* [The problem]: The response should consist of every line below, restated exactly, with no pictures.

* [Source information]:

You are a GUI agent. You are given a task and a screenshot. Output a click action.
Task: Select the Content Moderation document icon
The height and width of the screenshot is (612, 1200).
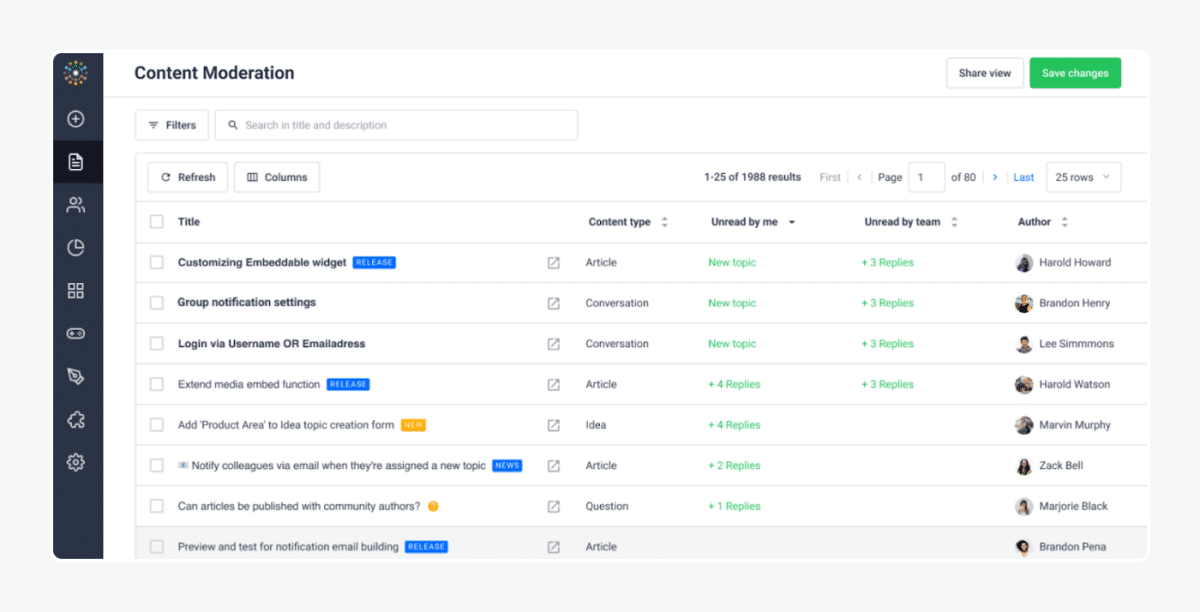click(76, 160)
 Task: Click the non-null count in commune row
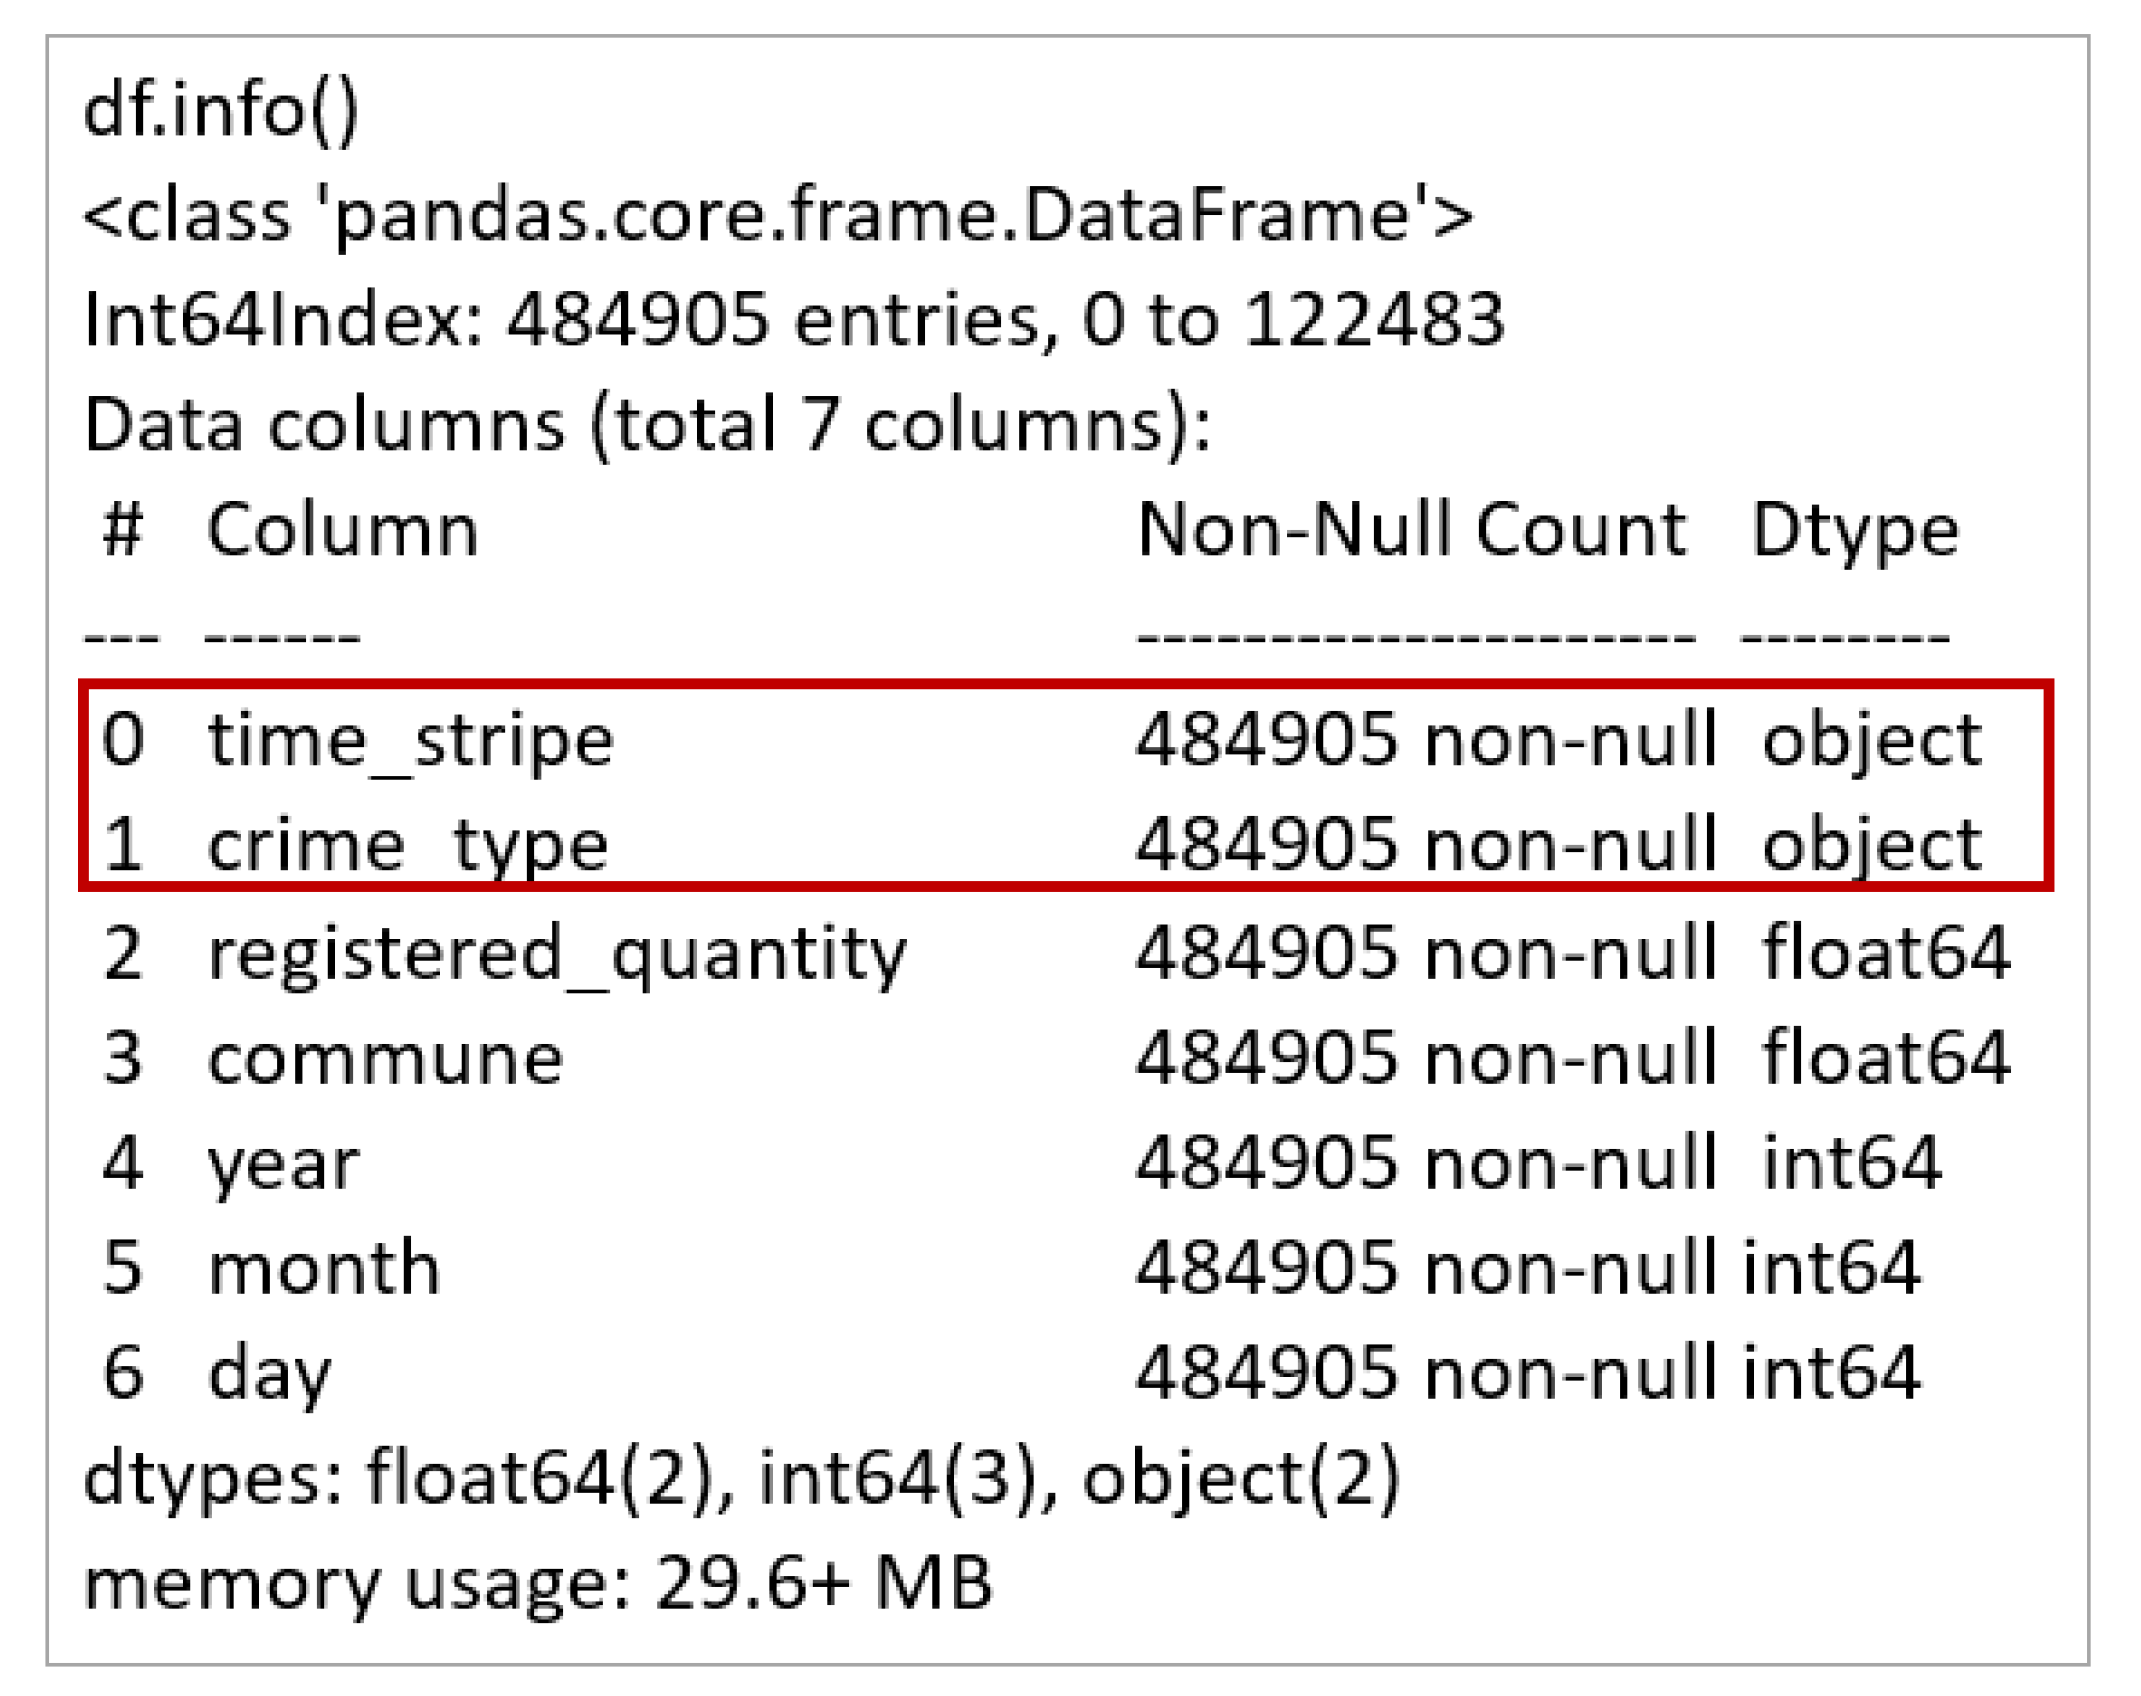point(1426,1058)
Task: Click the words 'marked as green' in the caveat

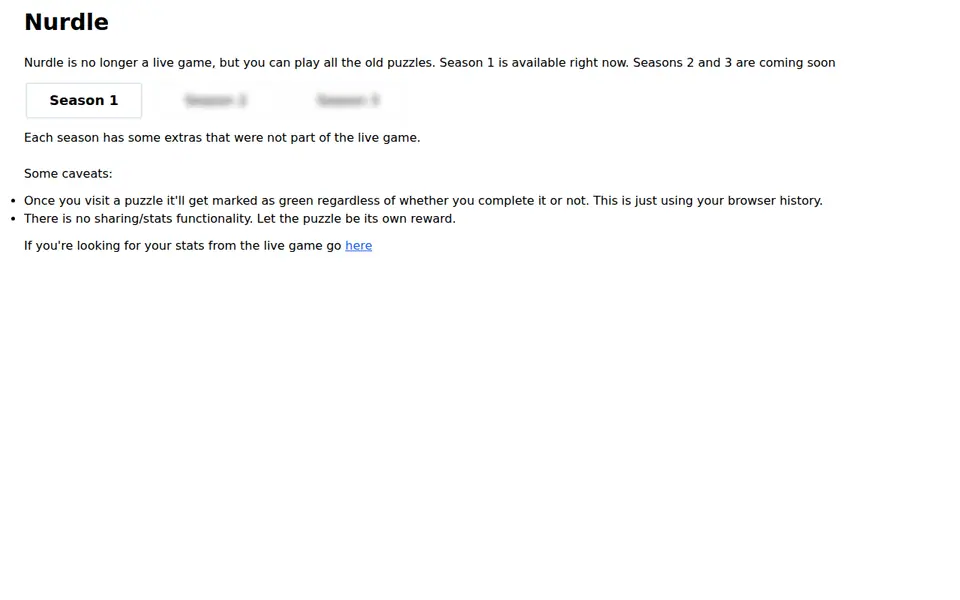Action: 263,201
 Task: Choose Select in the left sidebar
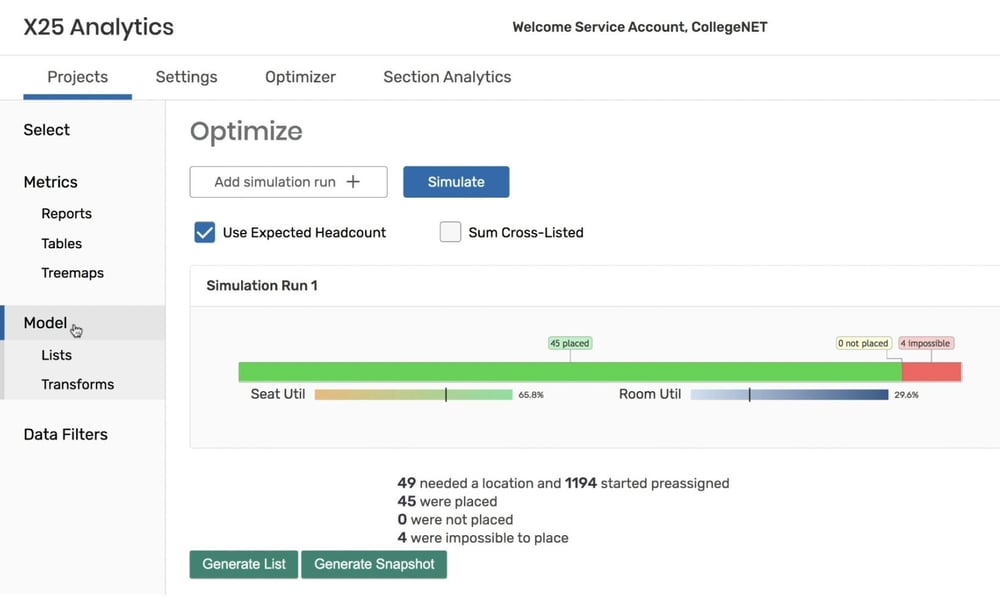(x=47, y=130)
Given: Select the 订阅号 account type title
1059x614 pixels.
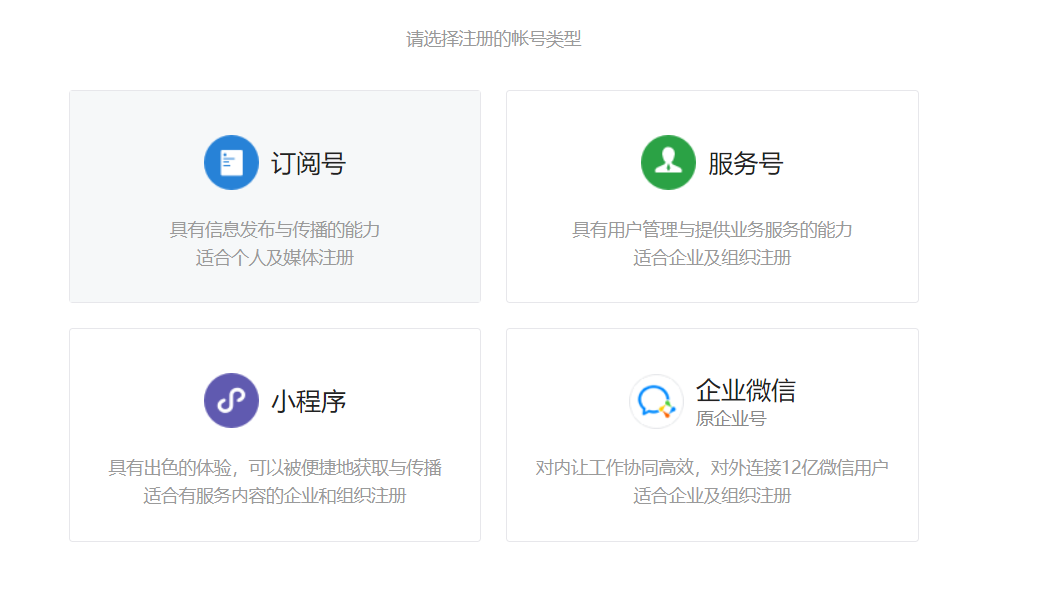Looking at the screenshot, I should point(308,163).
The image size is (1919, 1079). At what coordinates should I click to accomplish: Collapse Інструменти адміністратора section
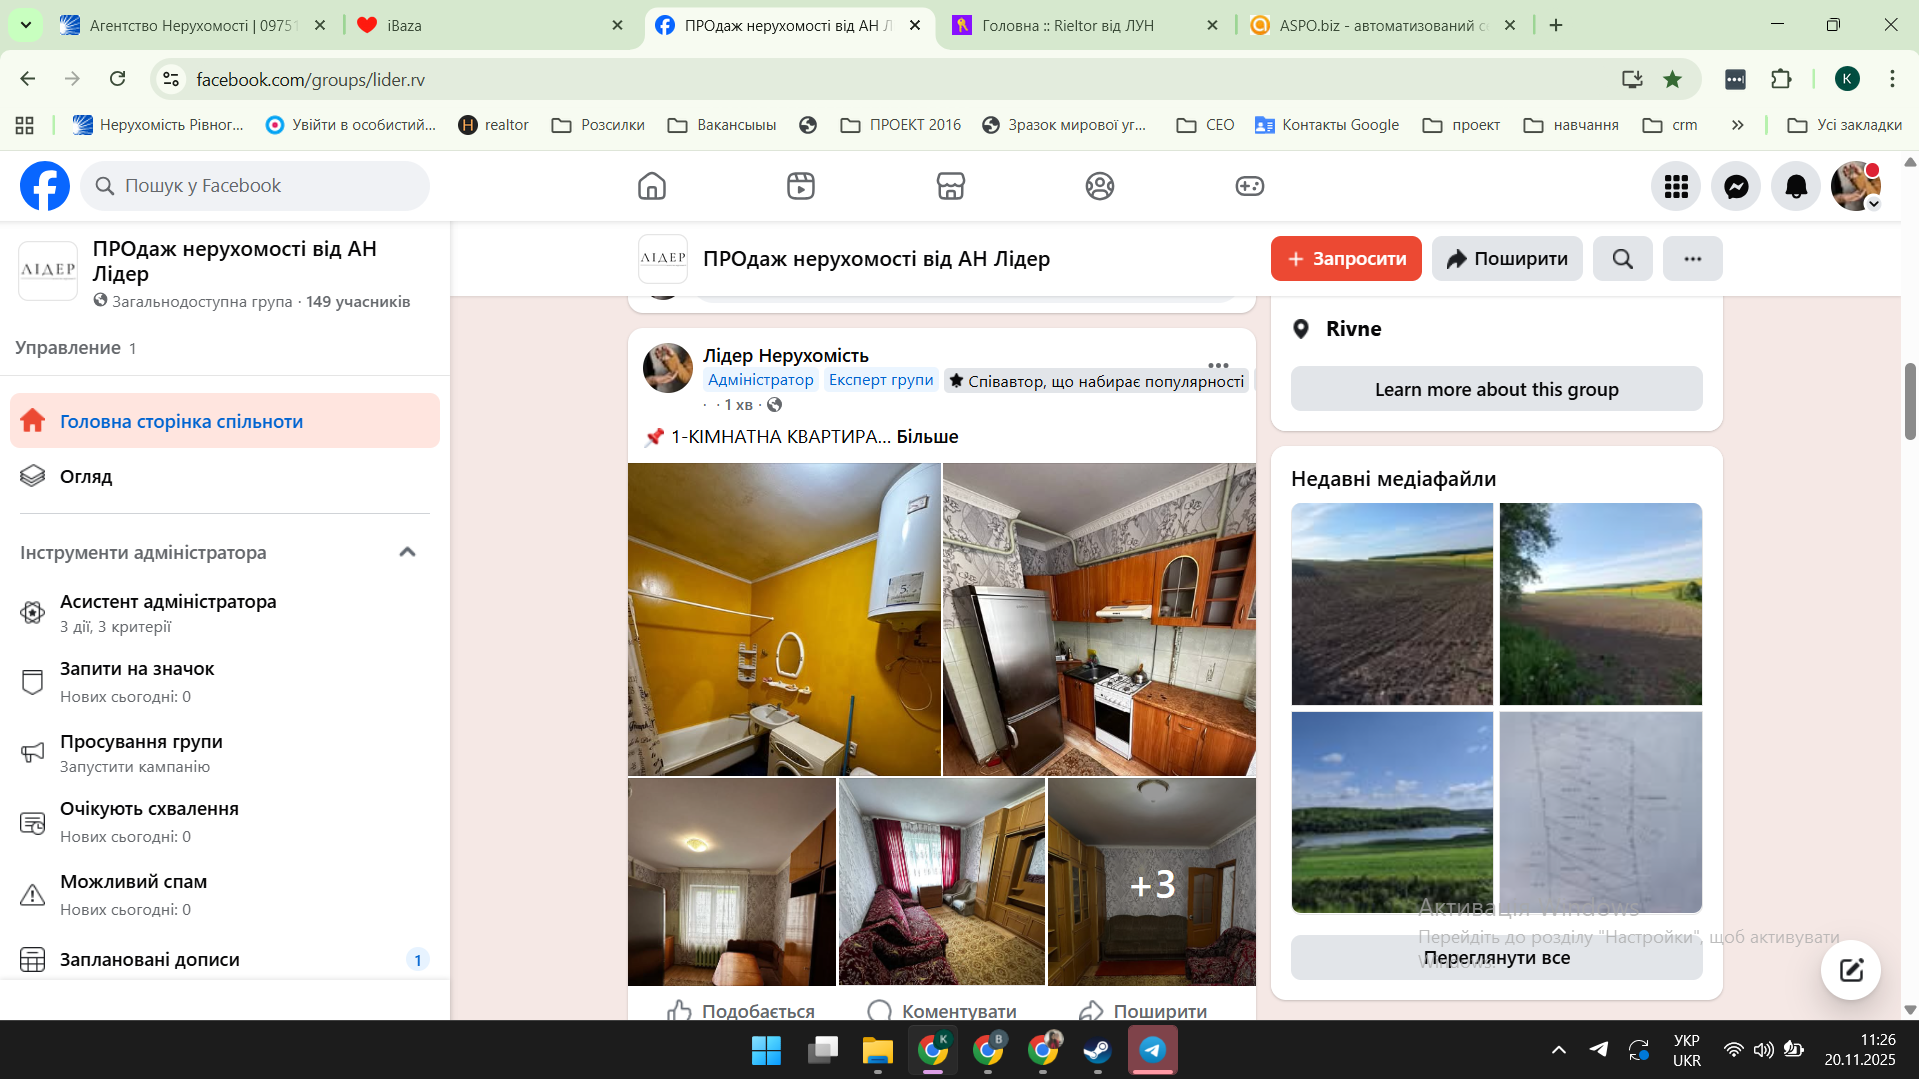click(x=407, y=552)
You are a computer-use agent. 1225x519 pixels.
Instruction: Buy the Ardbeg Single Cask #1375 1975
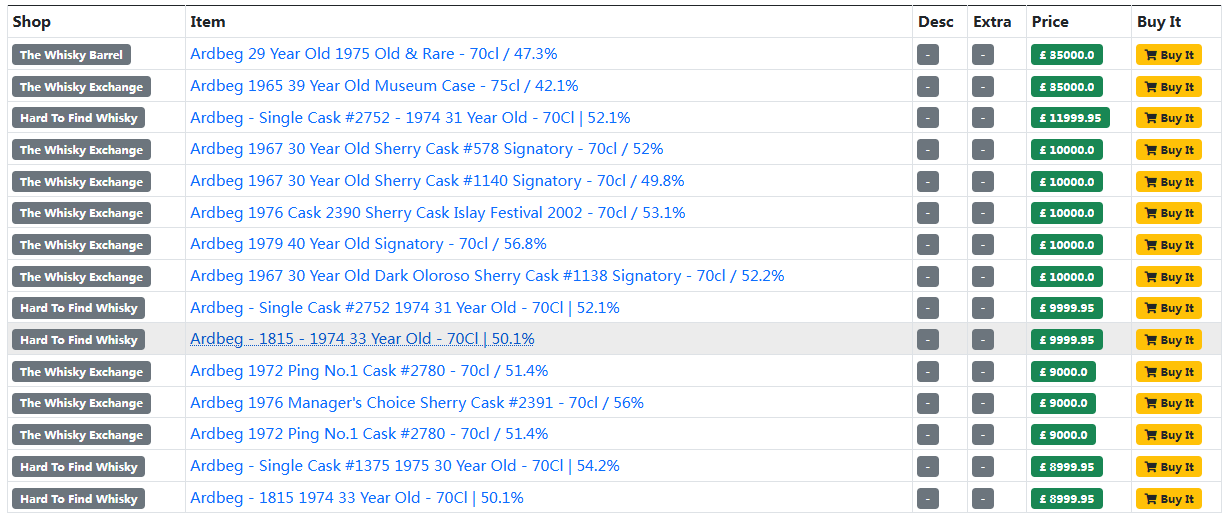[x=1168, y=467]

* [Expected answer]:
You are a GUI agent. You are given a task and a screenshot. Output a click action.
Task: Select the Content Moderation document icon
The height and width of the screenshot is (612, 1200).
click(76, 160)
 Task: Click the non-null count in commune row
point(1426,1058)
Task: Click the words 'marked as green' in the caveat

Action: 263,201
 Task: Choose Select in the left sidebar
(x=47, y=130)
Given: Select the 订阅号 account type title
1059x614 pixels.
Looking at the screenshot, I should point(308,163).
The image size is (1919, 1079). At what coordinates should I click to accomplish: Collapse Інструменти адміністратора section
click(x=407, y=552)
You are a computer-use agent. 1225x519 pixels.
Instruction: Buy the Ardbeg Single Cask #1375 1975
[x=1168, y=467]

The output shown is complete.